Set exercise A:
In the records, copy out every line exactly as it stands, starting with the line containing "How do I perform: Click" and going on through the line containing "click(29, 776)".

Excerpt:
With ghouls, goblins, skeletons, and zombies shuffling through neighborhoods on this Halloween day, I’ve turned my thoughts to the dead that I’d like to see rise. Here’s a collection of credit cards that I once held dear, but are now either long dead or still exist but as empty shells of their previous selves…
The O.G… The SPG card. Back in the day, this was it. We didn’t used to have category bonuses or transferable points cards that earned better than 1x for most spend. This one too offered only 1x for spend, but SPG had a great award chart which made 1x earnings valuable for hotel stays. Even better, the SPG program had a killer feature: you could transfer 20,000 points into 25,000 airline miles and they supported every airline program you ever heard of plus a few dozen more. Thanks to that feature, this 1x card offered 1.25x airline miles… of your choice. That was huge. RIP.
The $49 per year PriorityClub Rewards card offered an uncapped free night each year at any IHG property worldwide. You can’t get this card anymore, but many of us still have it. It is now the IHG Rewards Select Credit Card. It is still only $49 per year, but its free night is capped at 40,000 points per night and you cannot top off those free nights with points as you can do with the new and available $99 IHG Premier and IHG Premier Business cards. Still, if you have the old card (as I do), it’s worth keeping for that free night and 10% back on point award stays.
This was another great hotel card that bit the dust. This card used to offer a signup bonus of 2 free nights, uncapped. Even better, for only $95 per year, it gave you elite status which offered dining / spa credits, room upgrades, suite upgrades, and more. Plus, with only $12k annual spend, you’d get another free night each year. I signed up for this card just as it was ending its life and was able to use my bestowed elite benefits to upgrade my two free nights to a very nice suite.

Dataset excerpts:
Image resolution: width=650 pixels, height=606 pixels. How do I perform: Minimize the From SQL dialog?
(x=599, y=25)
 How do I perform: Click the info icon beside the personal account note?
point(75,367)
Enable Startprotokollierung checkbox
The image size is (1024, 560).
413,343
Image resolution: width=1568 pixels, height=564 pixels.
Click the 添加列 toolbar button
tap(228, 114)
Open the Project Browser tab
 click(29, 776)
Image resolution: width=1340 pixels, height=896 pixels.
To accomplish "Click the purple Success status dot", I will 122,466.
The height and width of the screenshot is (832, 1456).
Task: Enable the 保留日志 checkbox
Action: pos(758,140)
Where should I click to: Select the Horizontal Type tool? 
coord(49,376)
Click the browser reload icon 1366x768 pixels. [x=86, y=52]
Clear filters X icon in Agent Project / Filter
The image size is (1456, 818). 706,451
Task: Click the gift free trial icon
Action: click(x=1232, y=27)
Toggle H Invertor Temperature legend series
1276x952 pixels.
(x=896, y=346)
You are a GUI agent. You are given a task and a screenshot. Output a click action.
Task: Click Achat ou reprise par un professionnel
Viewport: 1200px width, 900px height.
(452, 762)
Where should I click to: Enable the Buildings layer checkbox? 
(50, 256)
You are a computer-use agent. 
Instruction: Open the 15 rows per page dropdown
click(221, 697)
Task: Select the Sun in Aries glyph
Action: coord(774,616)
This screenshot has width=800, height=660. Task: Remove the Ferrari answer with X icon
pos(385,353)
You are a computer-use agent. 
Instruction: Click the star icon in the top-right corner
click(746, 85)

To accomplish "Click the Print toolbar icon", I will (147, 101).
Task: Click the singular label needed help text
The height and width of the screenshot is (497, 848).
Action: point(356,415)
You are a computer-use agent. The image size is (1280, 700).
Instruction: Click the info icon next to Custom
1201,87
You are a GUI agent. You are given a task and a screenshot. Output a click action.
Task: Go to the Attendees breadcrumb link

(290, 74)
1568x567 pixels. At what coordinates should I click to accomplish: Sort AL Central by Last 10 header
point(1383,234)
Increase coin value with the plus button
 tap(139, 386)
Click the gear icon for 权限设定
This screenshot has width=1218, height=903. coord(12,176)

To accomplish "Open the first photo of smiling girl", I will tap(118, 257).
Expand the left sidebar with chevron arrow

Set exercise B:
Continue the piece on retired credit cards from the point where it stops.

Exercise result A:
 How do I perform: Click the info icon beside the personal account note?
point(75,367)
Enable Startprotokollierung checkbox
The image size is (1024, 560).
413,343
Image resolution: width=1568 pixels, height=564 pixels.
Click the 添加列 toolbar button
tap(228, 114)
Open the Project Browser tab
 click(29, 776)

Exercise result B:
The CNB Crystal Visa Infinite Card still exists but only as a shell of its former self. In days of old, you could pay one $400 fee to get four of these cards (one for yourself and 3 authorized users) and all 4 cards were eligible for great perks, including $250 in airline incidental fee credits. If you played your cards right (see what I did there?), you could get back $1,000 each year plus each cardholder could enjoy other benefits: Priority Pass with unlimited guests (this was actually limited to just 2 of your 4 cards), 12 Gogo In-Flight Wifi passes per year, Visa Infinite Discount Air Benefit ($100 off each 2 person round trip domestic flight), Global Entry application fee credit, etc.
The Club Carlson Premier Rewards Visa Signature entered the market with a killer feature: “Bonus Award Nights”. For any award stay of more than 1 night, the last night of the stay was free. It was easy to optimize this by booking multiple 2 night stays. For each 2 night stay you would pay with points for only 1 night. That feature was eventually killed off. Later, Club Carlson became Radisson Rewards. And now, the Radisson Rewards cards are dead too. Those I don’t mourn, but the I sure do miss the old Club Carlson Bonus Award Nights cards.
Which cards do you mourn for? Comment below.
Happy Halloween!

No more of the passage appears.